Velocity AND Correctness
Traditional wisdom says you trade off velocity for correctness. Inhale/Exhale challenges this:
- Inhale gives velocity - move fast, let tests track what breaks
- Exhale gives correctness - clean signal, verified state
- Running docs ensure truth - can’t drift from reality
- Pruning prevents rot - context stays clean for AI
You’re not sacrificing correctness for speed. You’re batching the correctness work and doing it more efficiently.
The Real Example
Here’s what we found today in our exhale phase:
Tests using wrong APIs:
// Test claimed this was the signature:
~[comptime|transform]event simple_transform {
source: Source[Text],
program_ast: *const Program // WRONG!
}
// But the WORKING code uses:
~[keyword|comptime|transform]pub event if {
expr: Expression,
invocation: *const Invocation,
item: *const Item,
program: *const Program, // RIGHT!
allocator: std.mem.Allocator
} The test was claiming comptime transforms “aren’t implemented yet” - but they ARE implemented! The test just had the wrong signature. Delete it.
Tests documenting real bugs:
// Test 407: This SHOULD work but doesn't
~import "$test/mylib"
~mylib:double(value: 21) // BUG: shorthand doesn't resolve
// You have to write the full path:
~test.mylib:double(value: 21) // This works This test documents a real codegen bug. Don’t “fix” it by changing the test - document it as a TODO and fix the emitter later.
The Methodology in Practice
Inhale: Build features for a session or two. Let tests break. Don’t stop.
Check the damage: Run
--status. See how many failures accumulated.Exhale: New session. Go through each failure:
- Is this testing something real? Keep it, fix the bug.
- Is this testing outdated syntax? Delete it.

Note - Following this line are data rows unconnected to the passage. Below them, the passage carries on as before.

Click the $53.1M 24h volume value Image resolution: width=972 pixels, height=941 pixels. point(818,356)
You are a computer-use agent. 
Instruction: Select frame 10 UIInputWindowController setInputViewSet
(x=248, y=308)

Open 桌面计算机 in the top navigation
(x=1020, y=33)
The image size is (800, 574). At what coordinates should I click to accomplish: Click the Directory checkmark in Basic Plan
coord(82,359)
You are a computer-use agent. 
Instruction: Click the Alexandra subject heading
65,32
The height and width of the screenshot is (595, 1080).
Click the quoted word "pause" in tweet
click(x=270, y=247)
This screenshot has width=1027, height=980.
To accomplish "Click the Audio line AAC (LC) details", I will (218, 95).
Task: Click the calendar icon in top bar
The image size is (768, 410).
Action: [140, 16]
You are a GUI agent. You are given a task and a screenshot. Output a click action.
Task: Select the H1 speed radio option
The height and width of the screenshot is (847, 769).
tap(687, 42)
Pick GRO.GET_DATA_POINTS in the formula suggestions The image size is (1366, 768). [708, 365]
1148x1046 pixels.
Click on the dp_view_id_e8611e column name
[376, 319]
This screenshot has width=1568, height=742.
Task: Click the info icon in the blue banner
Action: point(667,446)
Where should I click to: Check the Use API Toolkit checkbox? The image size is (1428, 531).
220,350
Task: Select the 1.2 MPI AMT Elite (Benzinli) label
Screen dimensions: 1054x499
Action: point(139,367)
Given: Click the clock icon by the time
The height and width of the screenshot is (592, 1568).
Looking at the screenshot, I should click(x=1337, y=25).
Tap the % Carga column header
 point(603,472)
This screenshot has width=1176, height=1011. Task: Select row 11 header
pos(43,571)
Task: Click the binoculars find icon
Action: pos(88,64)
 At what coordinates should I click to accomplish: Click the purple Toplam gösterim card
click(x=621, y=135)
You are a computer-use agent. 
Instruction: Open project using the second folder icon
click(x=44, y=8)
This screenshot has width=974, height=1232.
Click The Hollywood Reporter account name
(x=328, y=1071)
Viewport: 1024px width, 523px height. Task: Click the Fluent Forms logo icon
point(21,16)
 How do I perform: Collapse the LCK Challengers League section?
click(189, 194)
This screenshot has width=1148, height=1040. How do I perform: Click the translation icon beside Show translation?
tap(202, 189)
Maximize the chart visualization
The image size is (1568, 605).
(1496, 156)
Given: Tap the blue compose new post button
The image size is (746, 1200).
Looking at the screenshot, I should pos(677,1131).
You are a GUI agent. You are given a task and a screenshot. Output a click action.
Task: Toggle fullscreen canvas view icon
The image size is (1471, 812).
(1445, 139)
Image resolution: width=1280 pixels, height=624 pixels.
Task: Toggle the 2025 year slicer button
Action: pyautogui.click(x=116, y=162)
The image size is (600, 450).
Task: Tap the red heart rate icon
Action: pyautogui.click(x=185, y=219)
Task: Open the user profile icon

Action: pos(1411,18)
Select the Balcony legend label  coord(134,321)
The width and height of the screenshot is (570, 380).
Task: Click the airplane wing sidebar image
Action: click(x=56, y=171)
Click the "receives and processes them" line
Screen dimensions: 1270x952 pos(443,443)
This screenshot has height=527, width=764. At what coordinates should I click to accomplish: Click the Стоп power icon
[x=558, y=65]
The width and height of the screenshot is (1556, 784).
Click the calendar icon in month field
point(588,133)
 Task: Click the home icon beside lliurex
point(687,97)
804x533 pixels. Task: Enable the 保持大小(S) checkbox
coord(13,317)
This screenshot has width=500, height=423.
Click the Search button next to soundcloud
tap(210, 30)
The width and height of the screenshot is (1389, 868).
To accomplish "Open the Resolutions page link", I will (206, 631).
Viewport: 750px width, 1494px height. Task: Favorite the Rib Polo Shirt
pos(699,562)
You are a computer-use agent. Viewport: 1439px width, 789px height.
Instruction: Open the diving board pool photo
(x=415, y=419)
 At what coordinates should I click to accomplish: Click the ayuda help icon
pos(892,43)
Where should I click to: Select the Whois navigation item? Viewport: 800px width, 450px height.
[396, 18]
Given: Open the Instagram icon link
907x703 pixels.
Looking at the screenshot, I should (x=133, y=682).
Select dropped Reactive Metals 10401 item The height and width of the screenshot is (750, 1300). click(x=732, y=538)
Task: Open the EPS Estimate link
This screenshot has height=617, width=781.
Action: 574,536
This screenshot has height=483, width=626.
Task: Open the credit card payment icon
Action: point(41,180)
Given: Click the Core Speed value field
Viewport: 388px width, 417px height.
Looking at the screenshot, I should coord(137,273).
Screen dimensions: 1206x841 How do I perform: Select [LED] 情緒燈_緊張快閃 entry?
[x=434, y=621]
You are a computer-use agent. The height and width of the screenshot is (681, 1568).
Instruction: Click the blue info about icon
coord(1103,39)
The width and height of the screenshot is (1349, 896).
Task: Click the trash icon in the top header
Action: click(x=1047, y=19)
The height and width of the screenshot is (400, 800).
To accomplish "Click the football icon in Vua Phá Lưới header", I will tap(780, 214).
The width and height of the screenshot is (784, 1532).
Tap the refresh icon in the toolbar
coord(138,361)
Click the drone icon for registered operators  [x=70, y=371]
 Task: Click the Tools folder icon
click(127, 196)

- Is this testing aspirational features? Delete it or TODO it.
- Is this documenting a real bug? Keep it as TODO with clear docs.
Measure: Pass rate should go UP from deletions. Signal should be cleaner.
Repeat: Back to inhale with a clean baseline.
The Uncomfortable Truth
Deleting tests feels wrong. We’re trained to think more tests = better.
But tests have a cost:
- They take time to run
- They take context to understand
- They create noise when they fail for wrong reasons
- They can lie about what the system does
A test that claims “feature X doesn’t work” when feature X DOES work is actively harmful. It’s not a safety net. It’s a landmine.
When to Exhale
You know it’s time to exhale when:
- You’ve lost track of which failures matter
- The pass rate has dropped significantly
- You’re context-switching between “real work” and “test confusion”
- A new session looks at the failures and says “wait, what?”
Conclusion
Inhale/Exhale isn’t about being sloppy. It’s about being intentional.
Intentionally fast during inhale. Intentionally careful during exhale.
The test suite is a living document. Living things need pruning.
But it’s more than that. In AI-assisted development, your codebase IS the context. Every file, every test, every comment shapes how the AI understands your project. Stale artifacts don’t just sit there - they actively mislead.
Inhale/Exhale is a methodology for:
- Velocity without sacrificing correctness
- Living documentation that can’t lie
- Clean context that helps AI help you
- Pivoting without accumulated cruft holding you back
The garden is healthier when you prune. And the AI is smarter when you delete the lies.
A methodology that emerged from building a programming language with Claude. Not planned. Discovered.